What to work on: All that is wanted is a word-for-word retyping of the lines from the one containing "The height and width of the screenshot is (454, 768)." through the end of the material below.

Material provided:

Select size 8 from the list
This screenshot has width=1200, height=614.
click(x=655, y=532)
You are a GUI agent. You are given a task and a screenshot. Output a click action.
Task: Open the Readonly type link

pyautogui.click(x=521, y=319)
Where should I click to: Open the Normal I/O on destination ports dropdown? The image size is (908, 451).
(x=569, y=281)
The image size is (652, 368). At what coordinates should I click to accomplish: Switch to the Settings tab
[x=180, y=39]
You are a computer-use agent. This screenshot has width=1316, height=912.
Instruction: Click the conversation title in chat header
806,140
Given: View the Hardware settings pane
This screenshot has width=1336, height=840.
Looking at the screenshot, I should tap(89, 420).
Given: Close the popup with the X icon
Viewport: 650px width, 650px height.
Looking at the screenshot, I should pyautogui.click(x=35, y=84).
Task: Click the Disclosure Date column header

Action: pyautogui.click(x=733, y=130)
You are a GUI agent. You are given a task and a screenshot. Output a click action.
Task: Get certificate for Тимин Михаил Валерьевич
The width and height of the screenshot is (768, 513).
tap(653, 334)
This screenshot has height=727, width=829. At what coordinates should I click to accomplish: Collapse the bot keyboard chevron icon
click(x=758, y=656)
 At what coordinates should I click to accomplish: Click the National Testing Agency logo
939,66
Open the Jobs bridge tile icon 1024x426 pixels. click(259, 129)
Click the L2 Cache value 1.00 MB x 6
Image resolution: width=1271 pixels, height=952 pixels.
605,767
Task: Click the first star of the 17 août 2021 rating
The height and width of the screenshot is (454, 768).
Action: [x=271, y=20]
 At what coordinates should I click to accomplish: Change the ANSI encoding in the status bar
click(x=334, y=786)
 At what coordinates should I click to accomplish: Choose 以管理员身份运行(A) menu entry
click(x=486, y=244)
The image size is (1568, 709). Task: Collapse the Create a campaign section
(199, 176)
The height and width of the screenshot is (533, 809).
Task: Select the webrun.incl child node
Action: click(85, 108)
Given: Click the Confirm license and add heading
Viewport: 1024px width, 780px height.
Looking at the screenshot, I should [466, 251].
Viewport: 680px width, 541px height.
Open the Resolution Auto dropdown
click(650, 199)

The completed task:
The height and width of the screenshot is (454, 768).
Action: [x=271, y=20]
 At what coordinates should I click to accomplish: Change the ANSI encoding in the status bar
click(x=334, y=786)
 At what coordinates should I click to accomplish: Choose 以管理员身份运行(A) menu entry
click(x=486, y=244)
The image size is (1568, 709). Task: Collapse the Create a campaign section
(199, 176)
The height and width of the screenshot is (533, 809).
Task: Select the webrun.incl child node
Action: click(85, 108)
Given: Click the Confirm license and add heading
Viewport: 1024px width, 780px height.
Looking at the screenshot, I should [466, 251].
Viewport: 680px width, 541px height.
Open the Resolution Auto dropdown
click(650, 199)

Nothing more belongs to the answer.